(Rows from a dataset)
_ _ _ _ _
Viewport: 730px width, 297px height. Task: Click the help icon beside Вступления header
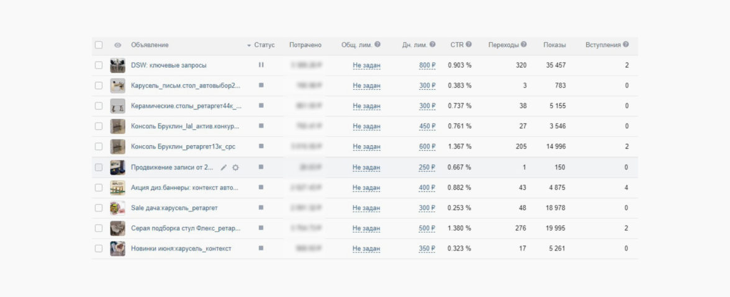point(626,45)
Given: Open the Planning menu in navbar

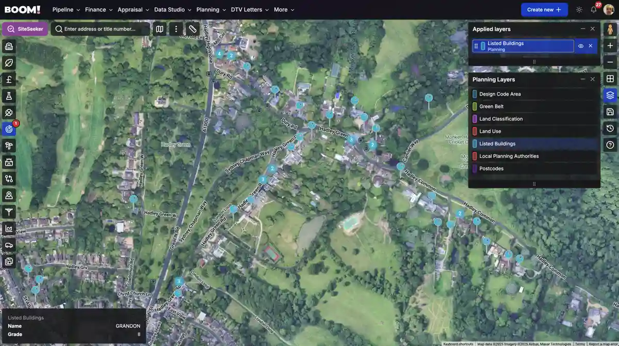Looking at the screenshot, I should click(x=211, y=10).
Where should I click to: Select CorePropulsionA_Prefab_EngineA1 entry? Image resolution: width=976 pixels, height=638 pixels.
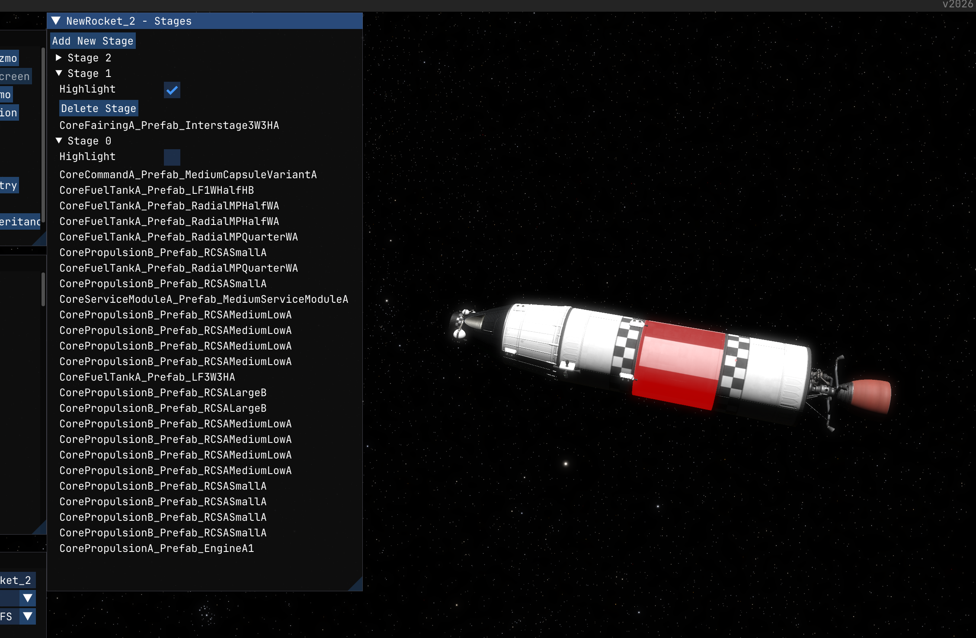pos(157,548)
_ _ _ _ _
=== Exercise instructions ===
Pull out every line of the entries above that contains the word "width", counting uppercase and lowercase letters as different.

=== Answer to the exercise ===
Viewport: 730px width, 297px height. Task: Click the help icon beside Вступления header
Where should I click to: Select CorePropulsionA_Prefab_EngineA1 entry? Image resolution: width=976 pixels, height=638 pixels.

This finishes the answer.